WRITTEN EXERCISE ▸
Substitute "reply thread" for "quoted tweet" in the records from their start through the line containing "Select the cream", and give only those lines with nothing else changed.

[begin MATERIAL PROVIDED]

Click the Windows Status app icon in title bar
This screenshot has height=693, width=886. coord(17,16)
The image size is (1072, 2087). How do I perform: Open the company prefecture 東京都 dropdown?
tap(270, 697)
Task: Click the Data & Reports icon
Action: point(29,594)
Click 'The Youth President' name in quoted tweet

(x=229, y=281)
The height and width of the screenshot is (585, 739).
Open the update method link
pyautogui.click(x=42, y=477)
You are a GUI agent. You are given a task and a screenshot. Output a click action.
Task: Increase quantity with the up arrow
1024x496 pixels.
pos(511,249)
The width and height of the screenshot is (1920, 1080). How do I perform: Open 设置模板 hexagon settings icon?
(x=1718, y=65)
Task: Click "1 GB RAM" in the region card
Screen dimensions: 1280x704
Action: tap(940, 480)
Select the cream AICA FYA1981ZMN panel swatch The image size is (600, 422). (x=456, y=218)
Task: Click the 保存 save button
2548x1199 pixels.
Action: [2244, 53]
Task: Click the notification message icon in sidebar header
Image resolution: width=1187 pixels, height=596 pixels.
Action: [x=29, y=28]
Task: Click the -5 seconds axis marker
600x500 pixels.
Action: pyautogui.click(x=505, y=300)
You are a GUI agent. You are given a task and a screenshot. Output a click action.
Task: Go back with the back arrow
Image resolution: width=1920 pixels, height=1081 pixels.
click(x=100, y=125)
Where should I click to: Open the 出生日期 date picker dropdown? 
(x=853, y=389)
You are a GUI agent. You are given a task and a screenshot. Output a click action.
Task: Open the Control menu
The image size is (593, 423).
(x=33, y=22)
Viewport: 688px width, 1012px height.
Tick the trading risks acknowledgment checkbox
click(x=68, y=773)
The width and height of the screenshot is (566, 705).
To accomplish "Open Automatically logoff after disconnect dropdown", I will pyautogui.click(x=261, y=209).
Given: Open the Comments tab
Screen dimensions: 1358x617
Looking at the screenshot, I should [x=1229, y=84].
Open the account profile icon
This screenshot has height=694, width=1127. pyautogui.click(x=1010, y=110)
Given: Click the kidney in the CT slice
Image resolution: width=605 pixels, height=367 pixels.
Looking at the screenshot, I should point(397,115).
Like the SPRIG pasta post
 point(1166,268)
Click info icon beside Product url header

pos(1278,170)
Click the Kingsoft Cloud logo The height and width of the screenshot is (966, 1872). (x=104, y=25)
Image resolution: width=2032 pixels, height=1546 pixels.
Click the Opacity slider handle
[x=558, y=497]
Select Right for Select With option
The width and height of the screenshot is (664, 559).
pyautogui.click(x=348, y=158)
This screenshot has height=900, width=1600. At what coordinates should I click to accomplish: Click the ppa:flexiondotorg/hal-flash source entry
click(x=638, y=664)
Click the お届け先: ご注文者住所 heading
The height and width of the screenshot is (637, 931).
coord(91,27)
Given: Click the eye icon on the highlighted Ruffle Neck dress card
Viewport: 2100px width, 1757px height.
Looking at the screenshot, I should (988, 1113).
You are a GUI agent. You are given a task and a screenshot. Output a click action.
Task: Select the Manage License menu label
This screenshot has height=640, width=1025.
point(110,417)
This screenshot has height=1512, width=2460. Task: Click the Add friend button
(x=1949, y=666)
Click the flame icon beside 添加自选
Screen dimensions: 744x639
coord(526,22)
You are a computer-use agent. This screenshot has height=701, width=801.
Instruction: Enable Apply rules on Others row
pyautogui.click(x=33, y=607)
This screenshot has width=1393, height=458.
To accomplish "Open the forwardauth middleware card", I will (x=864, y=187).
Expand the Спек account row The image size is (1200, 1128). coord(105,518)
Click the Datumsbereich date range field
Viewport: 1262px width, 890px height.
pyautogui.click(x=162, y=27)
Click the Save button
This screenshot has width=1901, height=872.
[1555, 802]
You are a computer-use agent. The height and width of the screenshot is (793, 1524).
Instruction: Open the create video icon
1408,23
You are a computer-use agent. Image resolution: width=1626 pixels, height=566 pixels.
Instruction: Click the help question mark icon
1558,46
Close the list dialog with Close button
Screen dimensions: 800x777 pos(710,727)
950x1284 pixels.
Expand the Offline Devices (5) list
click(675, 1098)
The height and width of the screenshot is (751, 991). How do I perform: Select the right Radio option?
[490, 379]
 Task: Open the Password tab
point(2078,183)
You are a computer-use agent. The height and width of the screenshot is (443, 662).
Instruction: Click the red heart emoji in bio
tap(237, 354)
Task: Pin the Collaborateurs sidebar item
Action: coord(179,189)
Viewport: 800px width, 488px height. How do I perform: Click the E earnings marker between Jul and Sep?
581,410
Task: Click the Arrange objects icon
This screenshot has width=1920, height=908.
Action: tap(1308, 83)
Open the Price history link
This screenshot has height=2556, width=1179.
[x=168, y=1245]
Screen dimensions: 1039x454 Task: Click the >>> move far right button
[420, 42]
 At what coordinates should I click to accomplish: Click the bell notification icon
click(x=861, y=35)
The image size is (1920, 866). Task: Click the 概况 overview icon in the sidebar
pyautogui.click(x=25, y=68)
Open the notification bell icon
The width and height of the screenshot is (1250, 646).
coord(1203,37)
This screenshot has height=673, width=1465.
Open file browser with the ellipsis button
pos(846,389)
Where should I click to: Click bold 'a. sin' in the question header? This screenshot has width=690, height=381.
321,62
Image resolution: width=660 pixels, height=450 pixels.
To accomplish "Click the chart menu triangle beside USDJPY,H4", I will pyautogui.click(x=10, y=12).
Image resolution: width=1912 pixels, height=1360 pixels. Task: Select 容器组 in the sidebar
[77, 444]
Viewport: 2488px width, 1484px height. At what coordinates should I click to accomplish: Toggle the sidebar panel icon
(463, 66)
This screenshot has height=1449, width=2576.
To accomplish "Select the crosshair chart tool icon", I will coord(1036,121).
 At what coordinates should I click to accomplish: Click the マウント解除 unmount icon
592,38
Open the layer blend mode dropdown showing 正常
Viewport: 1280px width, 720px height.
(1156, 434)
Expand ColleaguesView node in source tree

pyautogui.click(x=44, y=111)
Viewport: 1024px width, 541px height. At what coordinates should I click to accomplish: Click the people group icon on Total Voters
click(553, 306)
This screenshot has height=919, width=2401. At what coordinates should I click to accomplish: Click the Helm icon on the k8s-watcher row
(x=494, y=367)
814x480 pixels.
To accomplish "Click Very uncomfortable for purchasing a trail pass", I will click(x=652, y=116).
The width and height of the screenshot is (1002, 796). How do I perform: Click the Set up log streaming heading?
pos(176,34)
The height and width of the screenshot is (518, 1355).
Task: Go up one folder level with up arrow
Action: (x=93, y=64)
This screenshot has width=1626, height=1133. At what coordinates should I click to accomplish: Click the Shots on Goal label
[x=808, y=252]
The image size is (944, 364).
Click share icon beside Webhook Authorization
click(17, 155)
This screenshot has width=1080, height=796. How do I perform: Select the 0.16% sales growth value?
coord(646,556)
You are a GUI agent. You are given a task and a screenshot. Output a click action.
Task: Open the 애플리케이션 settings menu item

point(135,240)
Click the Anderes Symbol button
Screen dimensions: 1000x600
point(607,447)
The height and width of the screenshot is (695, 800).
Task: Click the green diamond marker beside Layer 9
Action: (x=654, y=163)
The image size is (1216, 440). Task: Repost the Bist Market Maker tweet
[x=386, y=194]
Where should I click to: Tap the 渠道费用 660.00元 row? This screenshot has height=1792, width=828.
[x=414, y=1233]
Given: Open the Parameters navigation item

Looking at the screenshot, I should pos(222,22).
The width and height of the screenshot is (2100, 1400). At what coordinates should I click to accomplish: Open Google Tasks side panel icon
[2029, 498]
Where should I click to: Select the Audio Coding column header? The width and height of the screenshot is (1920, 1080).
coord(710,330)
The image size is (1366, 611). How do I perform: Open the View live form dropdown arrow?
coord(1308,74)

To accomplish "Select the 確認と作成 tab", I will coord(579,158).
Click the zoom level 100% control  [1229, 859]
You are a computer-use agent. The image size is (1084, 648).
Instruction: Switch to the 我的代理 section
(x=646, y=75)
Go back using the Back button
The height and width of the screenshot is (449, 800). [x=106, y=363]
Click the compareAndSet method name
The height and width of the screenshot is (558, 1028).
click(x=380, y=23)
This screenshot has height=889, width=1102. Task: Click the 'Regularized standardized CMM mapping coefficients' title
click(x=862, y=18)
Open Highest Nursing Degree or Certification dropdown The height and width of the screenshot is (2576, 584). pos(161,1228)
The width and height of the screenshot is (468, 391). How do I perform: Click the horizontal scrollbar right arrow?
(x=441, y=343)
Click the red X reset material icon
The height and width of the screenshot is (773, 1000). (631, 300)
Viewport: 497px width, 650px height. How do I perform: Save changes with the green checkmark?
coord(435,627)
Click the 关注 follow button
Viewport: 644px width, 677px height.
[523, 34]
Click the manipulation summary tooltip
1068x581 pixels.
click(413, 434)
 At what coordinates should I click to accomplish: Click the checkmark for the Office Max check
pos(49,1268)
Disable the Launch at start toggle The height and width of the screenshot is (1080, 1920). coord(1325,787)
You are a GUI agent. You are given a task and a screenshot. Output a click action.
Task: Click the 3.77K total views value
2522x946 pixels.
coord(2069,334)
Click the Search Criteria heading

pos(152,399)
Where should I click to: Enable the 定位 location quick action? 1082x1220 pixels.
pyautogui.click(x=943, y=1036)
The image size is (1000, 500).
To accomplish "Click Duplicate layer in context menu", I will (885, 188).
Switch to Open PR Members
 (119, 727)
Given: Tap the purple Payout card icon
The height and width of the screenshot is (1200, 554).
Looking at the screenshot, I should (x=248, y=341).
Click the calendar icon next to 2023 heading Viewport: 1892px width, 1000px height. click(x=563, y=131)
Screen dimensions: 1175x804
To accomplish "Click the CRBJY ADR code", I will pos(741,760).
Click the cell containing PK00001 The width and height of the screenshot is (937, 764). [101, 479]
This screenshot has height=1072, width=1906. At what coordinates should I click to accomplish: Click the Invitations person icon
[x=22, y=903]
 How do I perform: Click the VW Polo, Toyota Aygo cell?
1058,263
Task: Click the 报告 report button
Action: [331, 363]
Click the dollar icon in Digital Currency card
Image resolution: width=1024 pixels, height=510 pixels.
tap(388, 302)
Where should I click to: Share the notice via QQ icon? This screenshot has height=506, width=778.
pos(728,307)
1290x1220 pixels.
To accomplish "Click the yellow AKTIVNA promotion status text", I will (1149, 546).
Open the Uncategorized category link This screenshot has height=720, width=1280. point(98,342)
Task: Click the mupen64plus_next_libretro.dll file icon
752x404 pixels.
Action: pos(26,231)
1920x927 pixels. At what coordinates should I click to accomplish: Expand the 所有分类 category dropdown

[end MATERIAL PROVIDED]

ANSWER TO THE TASK ▸
Click the Windows Status app icon in title bar
This screenshot has height=693, width=886. coord(17,16)
The image size is (1072, 2087). How do I perform: Open the company prefecture 東京都 dropdown?
tap(270, 697)
Task: Click the Data & Reports icon
Action: point(29,594)
Click 'The Youth President' name in reply thread

(x=229, y=281)
The height and width of the screenshot is (585, 739).
Open the update method link
pyautogui.click(x=42, y=477)
You are a GUI agent. You are given a task and a screenshot. Output a click action.
Task: Increase quantity with the up arrow
1024x496 pixels.
pos(511,249)
The width and height of the screenshot is (1920, 1080). How do I perform: Open 设置模板 hexagon settings icon?
(x=1718, y=65)
Task: Click "1 GB RAM" in the region card
Screen dimensions: 1280x704
Action: tap(940, 480)
Select the cream AICA FYA1981ZMN panel swatch The image size is (600, 422). (x=456, y=218)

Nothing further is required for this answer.